━━━━━ RECORDS ━━━━━
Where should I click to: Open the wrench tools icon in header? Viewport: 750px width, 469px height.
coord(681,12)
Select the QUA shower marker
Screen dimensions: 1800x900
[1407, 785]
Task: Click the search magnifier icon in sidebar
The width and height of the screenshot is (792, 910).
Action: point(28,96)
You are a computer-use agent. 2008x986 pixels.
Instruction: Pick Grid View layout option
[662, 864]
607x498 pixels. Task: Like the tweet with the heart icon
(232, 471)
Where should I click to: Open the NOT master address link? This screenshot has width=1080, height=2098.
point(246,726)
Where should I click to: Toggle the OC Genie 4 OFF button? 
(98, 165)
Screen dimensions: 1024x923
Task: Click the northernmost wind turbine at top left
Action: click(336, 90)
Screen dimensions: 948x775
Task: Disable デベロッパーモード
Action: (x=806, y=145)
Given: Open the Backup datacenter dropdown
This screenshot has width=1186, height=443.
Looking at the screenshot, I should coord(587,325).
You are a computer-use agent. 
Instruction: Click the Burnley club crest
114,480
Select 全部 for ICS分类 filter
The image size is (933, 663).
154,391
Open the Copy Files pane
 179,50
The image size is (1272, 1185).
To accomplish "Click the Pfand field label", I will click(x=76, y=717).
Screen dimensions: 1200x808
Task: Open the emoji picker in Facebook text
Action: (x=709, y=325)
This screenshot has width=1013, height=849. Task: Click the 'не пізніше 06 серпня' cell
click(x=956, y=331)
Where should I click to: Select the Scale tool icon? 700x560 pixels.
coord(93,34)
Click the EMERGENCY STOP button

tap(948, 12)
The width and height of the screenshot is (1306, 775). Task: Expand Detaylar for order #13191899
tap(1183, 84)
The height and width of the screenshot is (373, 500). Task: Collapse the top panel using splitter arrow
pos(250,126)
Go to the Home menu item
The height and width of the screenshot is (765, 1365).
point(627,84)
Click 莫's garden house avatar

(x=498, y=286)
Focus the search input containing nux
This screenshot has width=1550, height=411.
━━━━━
* _DIRECTIONS FOR THIS TASK_
Could you retype each record exactly as it appears?

* _ANSWER TO THE EXERCISE_
Where should I click to: Open the wrench tools icon in header? Viewport: 750px width, 469px height.
coord(681,12)
Select the QUA shower marker
Screen dimensions: 1800x900
[1407, 785]
Task: Click the search magnifier icon in sidebar
The width and height of the screenshot is (792, 910).
Action: point(28,96)
You are a computer-use agent. 2008x986 pixels.
Instruction: Pick Grid View layout option
[662, 864]
607x498 pixels. Task: Like the tweet with the heart icon
(232, 471)
Where should I click to: Open the NOT master address link? This screenshot has width=1080, height=2098.
point(246,726)
Where should I click to: Toggle the OC Genie 4 OFF button? 
(98, 165)
Screen dimensions: 1024x923
Task: Click the northernmost wind turbine at top left
Action: click(336, 90)
Screen dimensions: 948x775
Task: Disable デベロッパーモード
Action: (x=806, y=145)
Given: Open the Backup datacenter dropdown
This screenshot has width=1186, height=443.
Looking at the screenshot, I should coord(587,325).
You are a computer-use agent. 
Instruction: Click the Burnley club crest
114,480
Select 全部 for ICS分类 filter
The image size is (933, 663).
154,391
Open the Copy Files pane
 179,50
The image size is (1272, 1185).
To accomplish "Click the Pfand field label", I will click(x=76, y=717).
Screen dimensions: 1200x808
Task: Open the emoji picker in Facebook text
Action: (x=709, y=325)
This screenshot has width=1013, height=849. Task: Click the 'не пізніше 06 серпня' cell
click(x=956, y=331)
Where should I click to: Select the Scale tool icon? 700x560 pixels.
coord(93,34)
Click the EMERGENCY STOP button

tap(948, 12)
The width and height of the screenshot is (1306, 775). Task: Expand Detaylar for order #13191899
tap(1183, 84)
The height and width of the screenshot is (373, 500). Task: Collapse the top panel using splitter arrow
pos(250,126)
Go to the Home menu item
The height and width of the screenshot is (765, 1365).
point(627,84)
Click 莫's garden house avatar

(x=498, y=286)
Focus the search input containing nux
This screenshot has width=1550, height=411.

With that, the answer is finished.